No — the majority of cracked teeth do not need to be extracted. The outcome depends entirely on the type, depth and direction of the crack. Craze lines (surface enamel cracks) need no treatment. A fractured cusp can almost always be saved with a crown. A cracked tooth that has not split and has not extended significantly below the gum line is treatable with root canal treatment and a crown in many cases. The presentations that typically require extraction are split teeth and significant vertical root fractures. A dental check-up with appropriate diagnostic tests is the only way to establish which scenario applies.

How do I know if my cracked tooth needs pulling urgently?

The symptoms that indicate urgency are: constant severe pain that is not controlled by over-the-counter medication, visible swelling of the gum alongside the cracked tooth, the tooth physically separating into pieces, a bad taste or discharge from the gum area, or fever alongside dental pain. Any of these warrant same-day dental assessment — our emergency dental service in Oldbury is available from £25 for exactly these situations. A cracked tooth with an acute infection does not improve with waiting.

Why is a cracked tooth hard to diagnose?

Cracks are often invisible on dental X-rays when they run in the same plane as the X-ray beam. They do not always produce consistent symptoms — the pain can be intermittent and difficult to reproduce. This is why cracked tooth diagnosis often requires multiple clinical tests: bite testing with a tooth-slooth, transillumination, staining, and in complex cases a CBCT scan. A thorough dental check-up with these investigations gives the most complete picture.

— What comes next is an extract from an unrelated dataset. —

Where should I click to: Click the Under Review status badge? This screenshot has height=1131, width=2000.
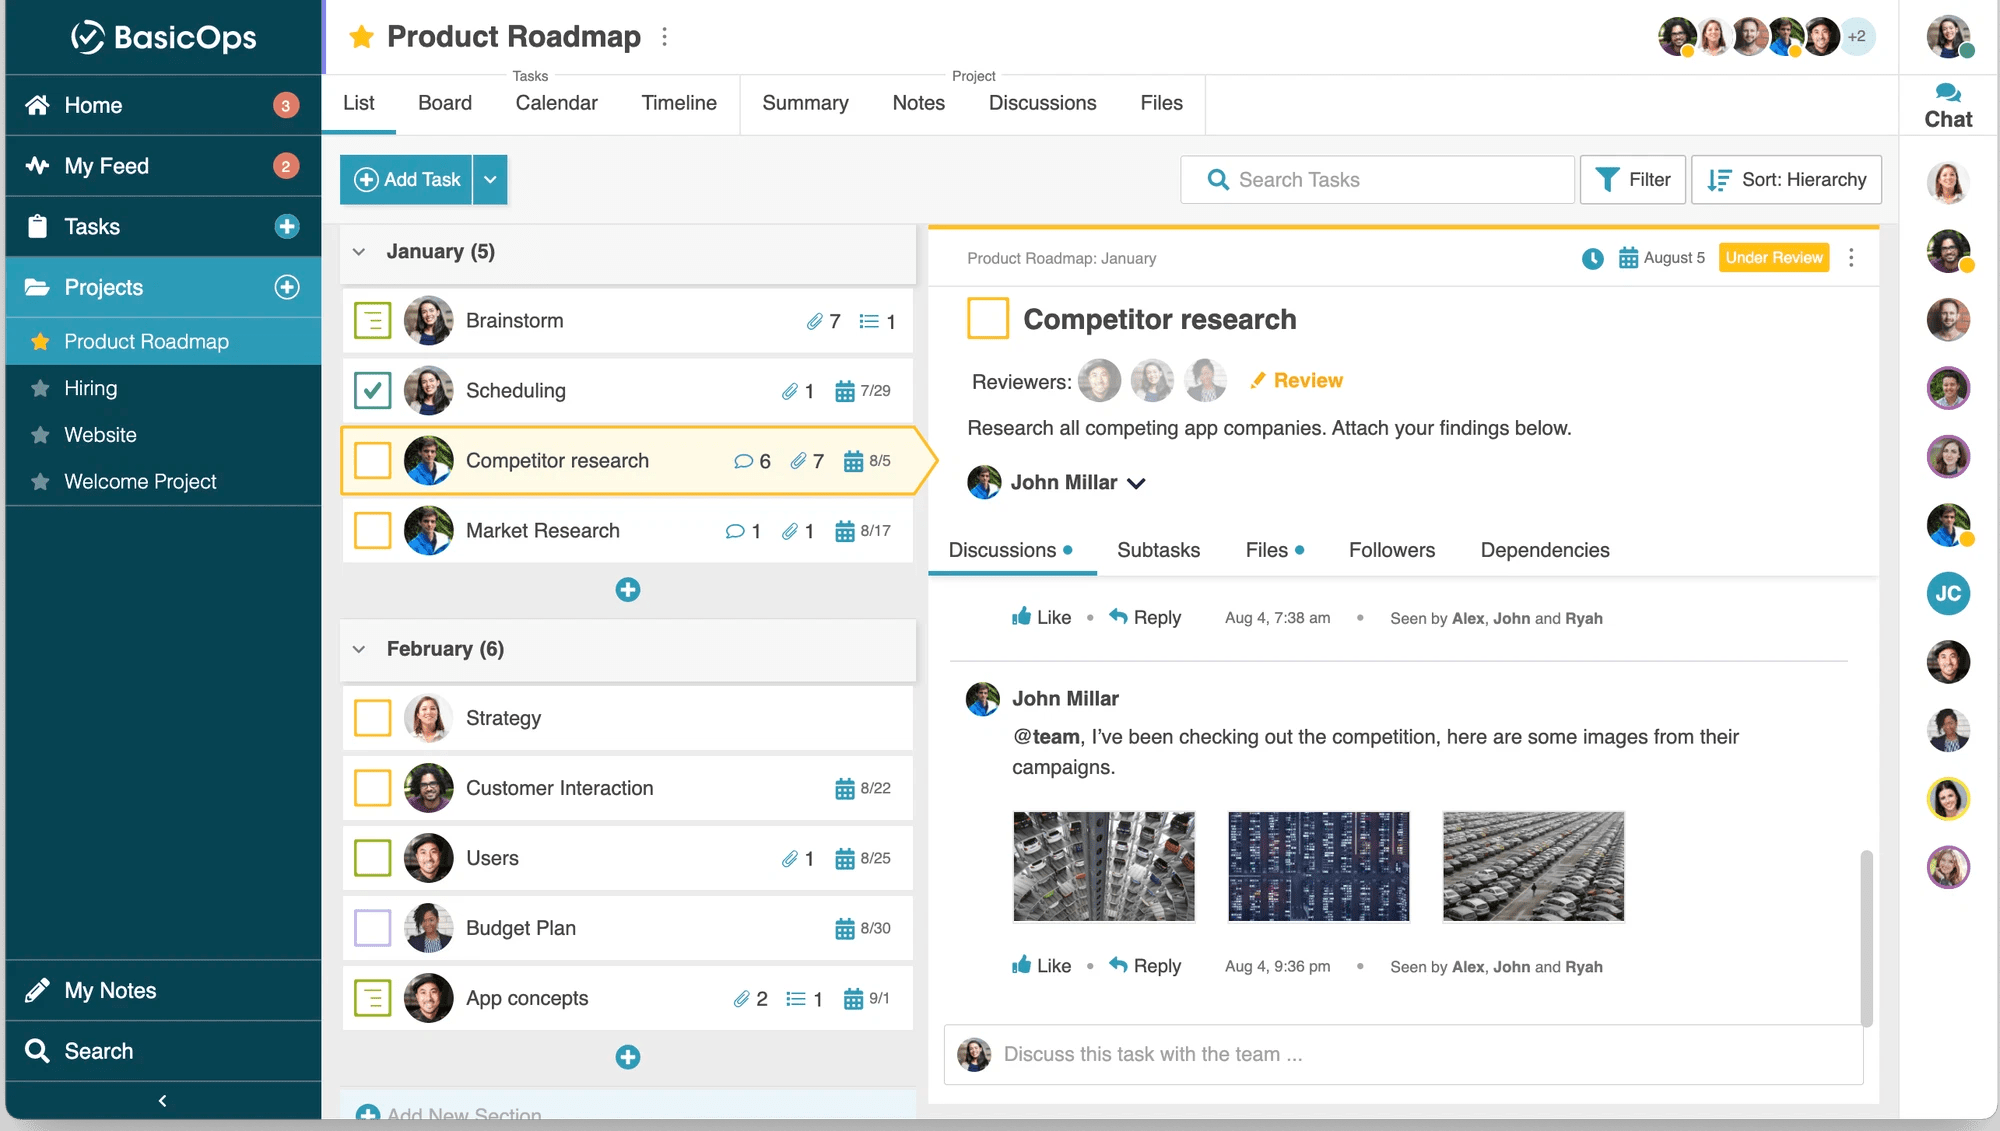click(x=1773, y=258)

Can I leave a cracked tooth untreated and see what happens?

A crack that is not producing symptoms and has been confirmed as a craze line can be monitored. Any crack that is producing pain — particularly the bite-and-release pattern characteristic of cracked tooth syndrome — will almost certainly progress if left untreated. The crack extends with each biting episode, potentially reaching the pulp and then splitting the tooth entirely. What is treatable with a crown today becomes an extraction tomorrow. The earlier a cracked tooth is treated, the better the prognosis and the less invasive the treatment needed.

My dentist has said the cracked tooth needs to come out. What should I do about the gap?

The most complete tooth replacement is a dental implant, which places a titanium fixture in the jawbone that functions and looks like a natural tooth root, preventing bone loss and supporting a crown above the gum line. Dental bridges, which use adjacent teeth as anchors, and partial dentures are also options depending on the specific situation. The conversation about replacement is best had before extraction rather than after — planning ahead means the bone is preserved appropriately, the timing is optimal for implant placement if chosen, and you are not left with an unplanned gap. At Hakimi Dental Clinic, we discuss all replacement options as part of the same conversation as the extraction decision.